» Task item
Could you write out all of the data again, word for word?

------------------------------------------------------------------------

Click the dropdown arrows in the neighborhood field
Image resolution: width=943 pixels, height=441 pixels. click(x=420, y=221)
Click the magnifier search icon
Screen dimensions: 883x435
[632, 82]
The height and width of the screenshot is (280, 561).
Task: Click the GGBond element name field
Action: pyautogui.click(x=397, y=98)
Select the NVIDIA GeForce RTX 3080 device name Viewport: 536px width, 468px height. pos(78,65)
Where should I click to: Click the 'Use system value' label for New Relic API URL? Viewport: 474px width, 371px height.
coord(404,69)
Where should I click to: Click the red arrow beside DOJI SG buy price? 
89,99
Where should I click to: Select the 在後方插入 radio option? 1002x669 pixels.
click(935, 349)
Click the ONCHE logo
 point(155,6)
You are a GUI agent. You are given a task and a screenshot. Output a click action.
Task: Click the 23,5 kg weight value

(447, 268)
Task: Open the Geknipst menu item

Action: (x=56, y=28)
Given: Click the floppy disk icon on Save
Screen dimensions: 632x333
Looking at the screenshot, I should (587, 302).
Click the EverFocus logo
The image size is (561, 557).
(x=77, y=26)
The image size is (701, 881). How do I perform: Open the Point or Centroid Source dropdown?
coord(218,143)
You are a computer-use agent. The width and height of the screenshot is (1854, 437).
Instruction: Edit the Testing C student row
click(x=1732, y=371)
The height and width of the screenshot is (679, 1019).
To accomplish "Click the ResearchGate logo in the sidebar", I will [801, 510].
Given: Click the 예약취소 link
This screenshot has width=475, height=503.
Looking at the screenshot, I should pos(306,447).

------------------------------------------------------------------------

» Response box
Click the dropdown arrows in the neighborhood field
Image resolution: width=943 pixels, height=441 pixels. click(x=420, y=221)
Click the magnifier search icon
Screen dimensions: 883x435
[632, 82]
The height and width of the screenshot is (280, 561).
Task: Click the GGBond element name field
Action: pyautogui.click(x=397, y=98)
Select the NVIDIA GeForce RTX 3080 device name Viewport: 536px width, 468px height. pos(78,65)
Where should I click to: Click the 'Use system value' label for New Relic API URL? Viewport: 474px width, 371px height.
coord(404,69)
Where should I click to: Click the red arrow beside DOJI SG buy price? 
89,99
Where should I click to: Select the 在後方插入 radio option? 1002x669 pixels.
click(935, 349)
Click the ONCHE logo
 point(155,6)
You are a GUI agent. You are given a task and a screenshot. Output a click action.
Task: Click the 23,5 kg weight value

(447, 268)
Task: Open the Geknipst menu item

Action: (x=56, y=28)
Given: Click the floppy disk icon on Save
Screen dimensions: 632x333
Looking at the screenshot, I should (587, 302).
Click the EverFocus logo
The image size is (561, 557).
(x=77, y=26)
The image size is (701, 881). How do I perform: Open the Point or Centroid Source dropdown?
coord(218,143)
You are a computer-use agent. The width and height of the screenshot is (1854, 437).
Instruction: Edit the Testing C student row
click(x=1732, y=371)
The height and width of the screenshot is (679, 1019).
To accomplish "Click the ResearchGate logo in the sidebar", I will [801, 510].
Given: Click the 예약취소 link
This screenshot has width=475, height=503.
Looking at the screenshot, I should pos(306,447).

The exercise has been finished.